Он резко присел, колобком выкатился из дверей и бросился под дождь. Светало, все вокруг казалось выкрашенным серой краской. Сотников смотрел на качающуюся спину Хозяина – и не знал, что делать.

– Авада Кедавра! – рявкнул Эль Гарро, и «маузер» в его руке звонко гавкнул. По половицам застучала вылетевшая гильза.

Хозяин Муравьев всплеснул руками, хватаясь за воздух, остановился, сделал шаг и рухнул в лужу, подняв фонтан брызг.

– Уходим! Быстро! – распорядился Эль Гарро. – Смотри в оба!

Сотников, у которого от волнения зуб на зуб не попадал, кивнул и устремился следом за капитаном. Они бежали к воротам, оскальзываясь на мокрой глине, и Олегу казалось, что со всех сторон в рассветных сумерках за ними мчатся, быстро-быстро переставляя суставчатые лапы, десятки инсектоидов.

Когда впереди замаячила стена частокола, он немного успокоился, но как выяснилось через мгновение, напрасно – прямо у ворот застыли в угрожающих позах два ворфа, а между ними сидел белесый, напоминающий трехметрового богомола инсектоид с большой вытянутой головой, увенчанной десятком кривых рогов.

– Это капестанг, – прохрипел Эль Гарро, останавливаясь. – Амиго, не шевелись…

Люди и нелюди замерли друг напротив друга.

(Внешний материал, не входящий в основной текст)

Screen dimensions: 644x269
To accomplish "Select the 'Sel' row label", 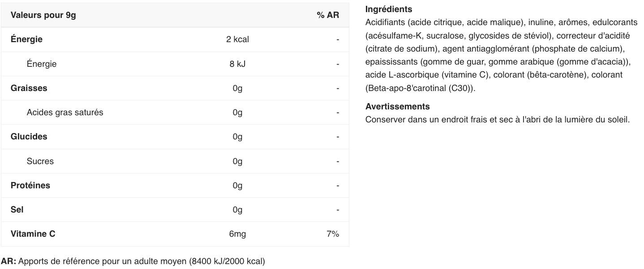I will (x=17, y=210).
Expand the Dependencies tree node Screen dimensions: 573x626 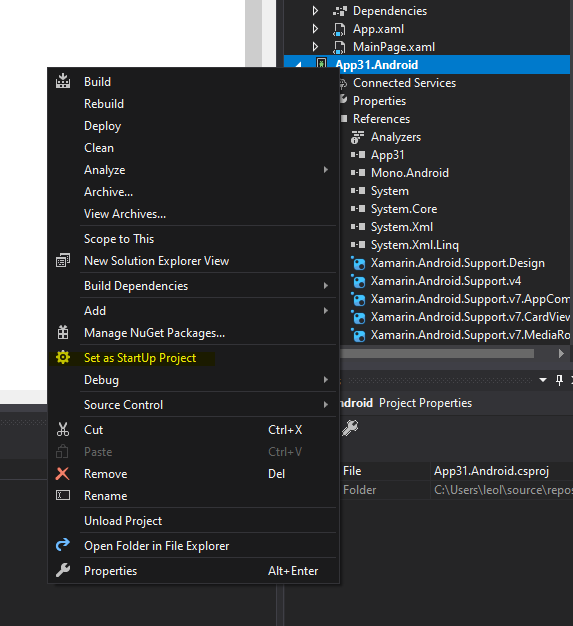315,11
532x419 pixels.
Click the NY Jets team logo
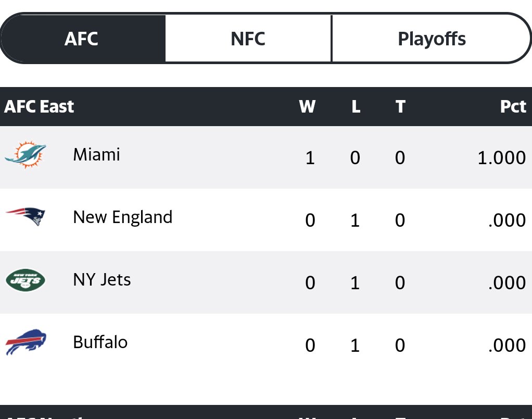tap(26, 280)
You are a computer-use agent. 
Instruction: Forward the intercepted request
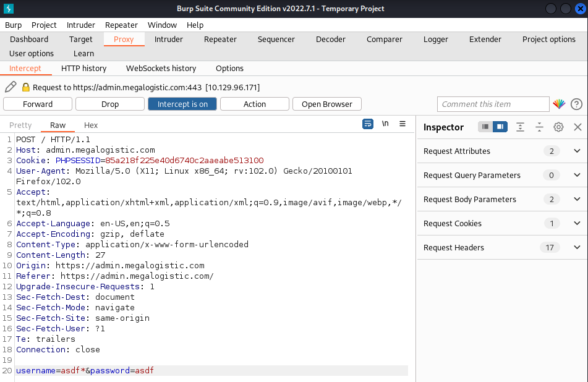(x=38, y=104)
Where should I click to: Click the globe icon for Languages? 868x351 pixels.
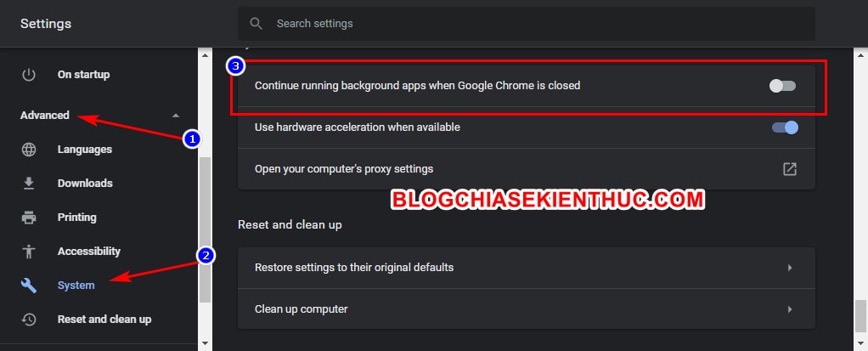pos(29,150)
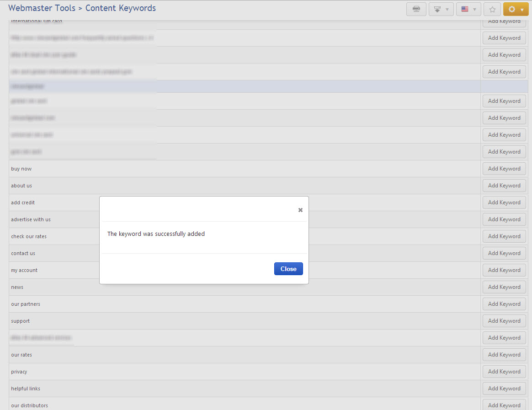The width and height of the screenshot is (532, 410).
Task: Add Keyword for 'contact us'
Action: point(504,253)
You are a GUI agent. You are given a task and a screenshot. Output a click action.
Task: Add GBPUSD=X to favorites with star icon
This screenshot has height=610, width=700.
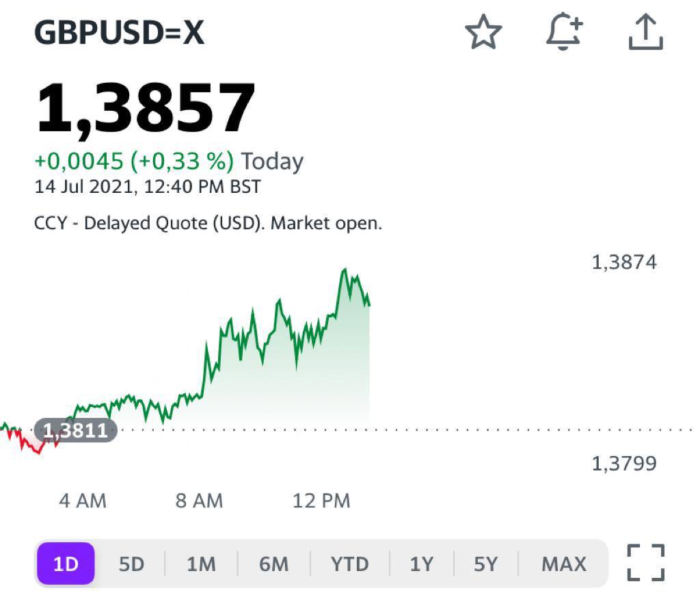point(483,32)
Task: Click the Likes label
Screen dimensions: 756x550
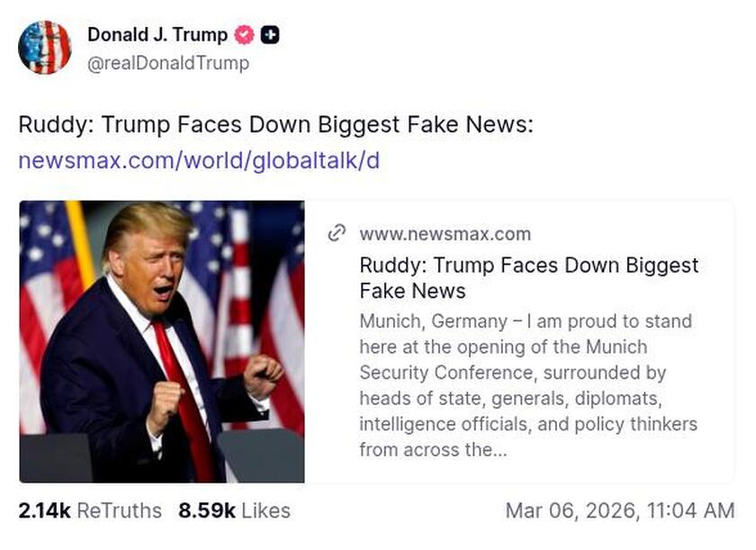Action: (x=266, y=509)
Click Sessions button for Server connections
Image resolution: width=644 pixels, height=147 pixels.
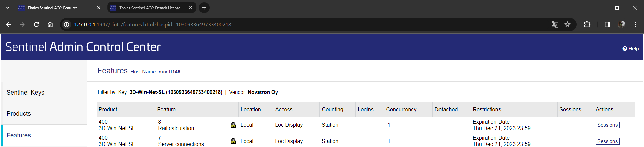coord(607,141)
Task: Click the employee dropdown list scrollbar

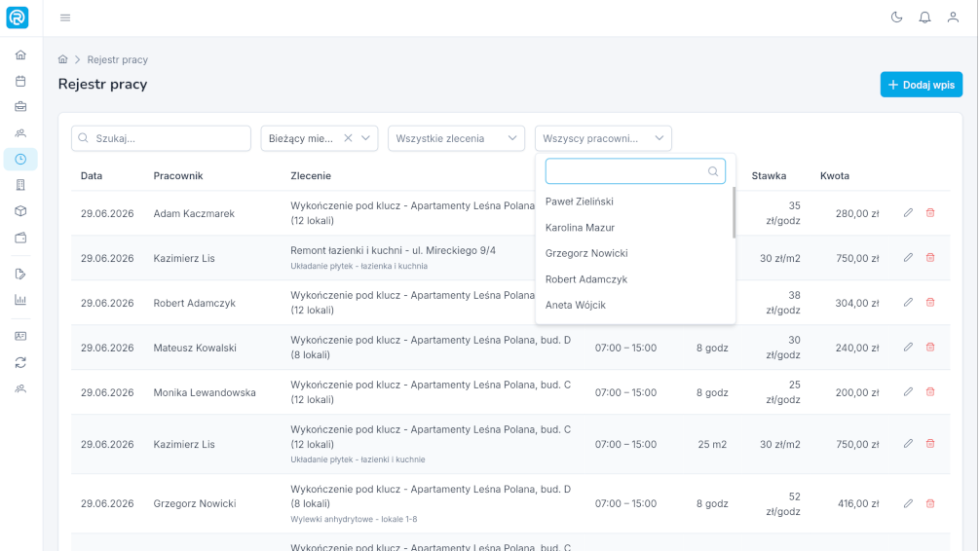Action: coord(734,212)
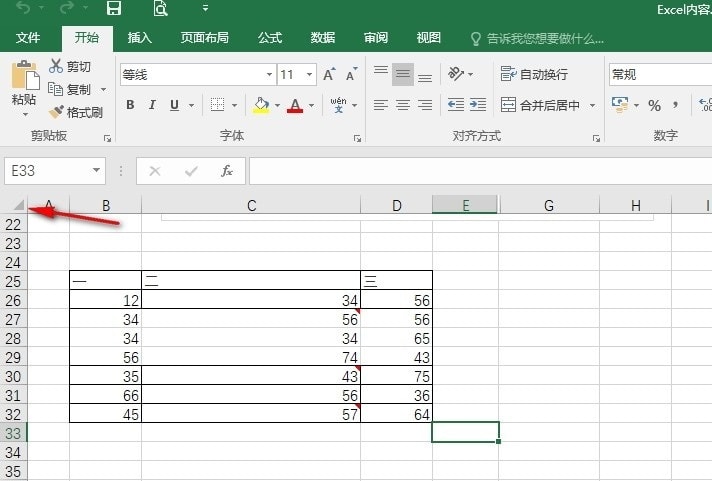Toggle italic formatting
Screen dimensions: 712x481
(x=152, y=105)
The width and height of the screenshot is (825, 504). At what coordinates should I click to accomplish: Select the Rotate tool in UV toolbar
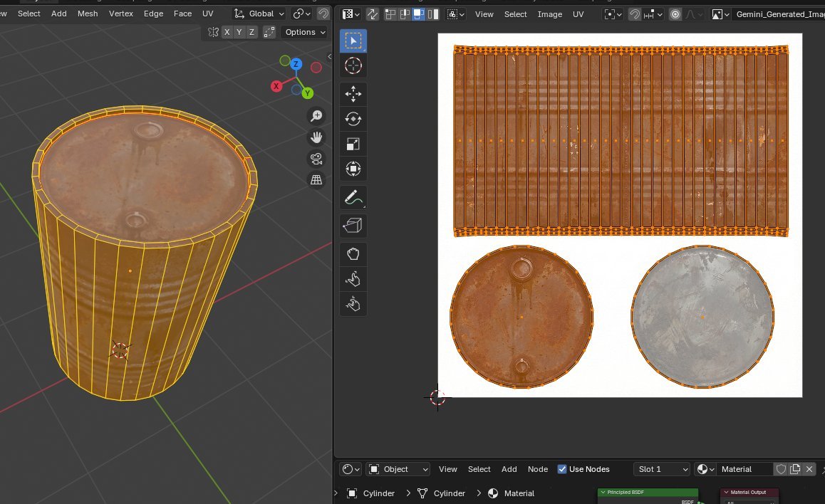(x=353, y=119)
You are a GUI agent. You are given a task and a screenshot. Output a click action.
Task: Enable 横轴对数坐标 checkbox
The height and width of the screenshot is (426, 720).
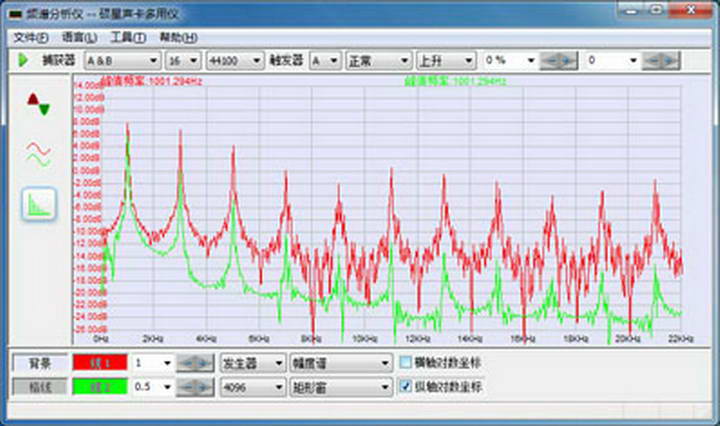coord(406,362)
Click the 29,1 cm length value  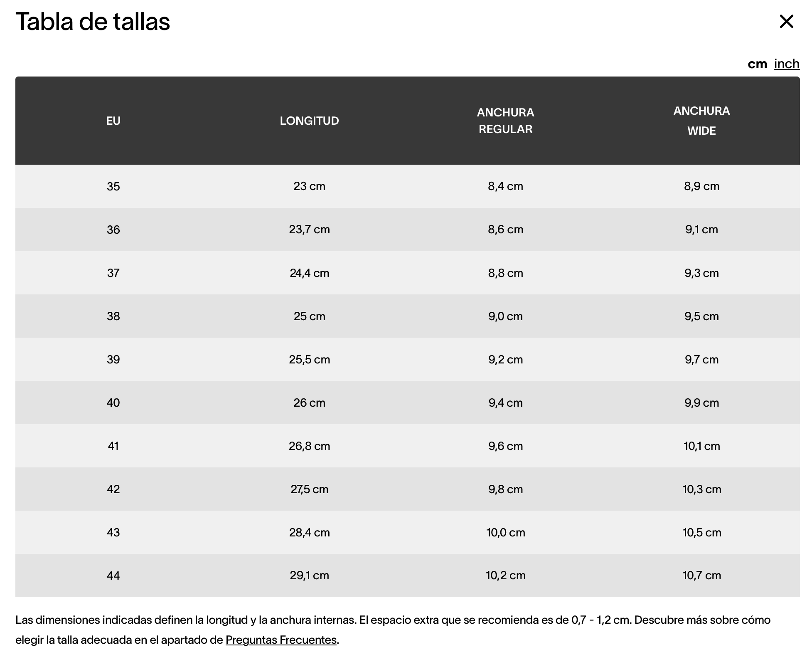309,576
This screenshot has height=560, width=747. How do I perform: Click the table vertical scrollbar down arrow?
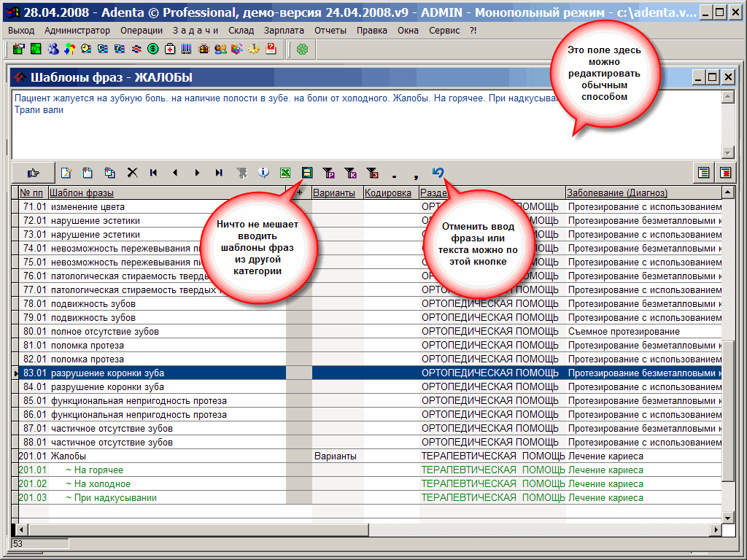[727, 517]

Из-за дальней горы, оттуда, где ветер разорвал тучи, брызнули лучи восходящего солнца, засверкав на мокрых панцирях инсектоидов. Эль Гарро медленно и осторожно потянул из кобуры «маузер».

– Не надо! – страшным голосом прошептал Сотников. Он сделал шаг вперед – клешни ворфов угрожающе поднялись, – упал на колени в лужу и принялся быстро лепить из мокрой глины по памяти те «инсталляционные объекты», которые показывал профессор. Пятиногая женщина была готова через минуту, с вратарем пришлось повозиться.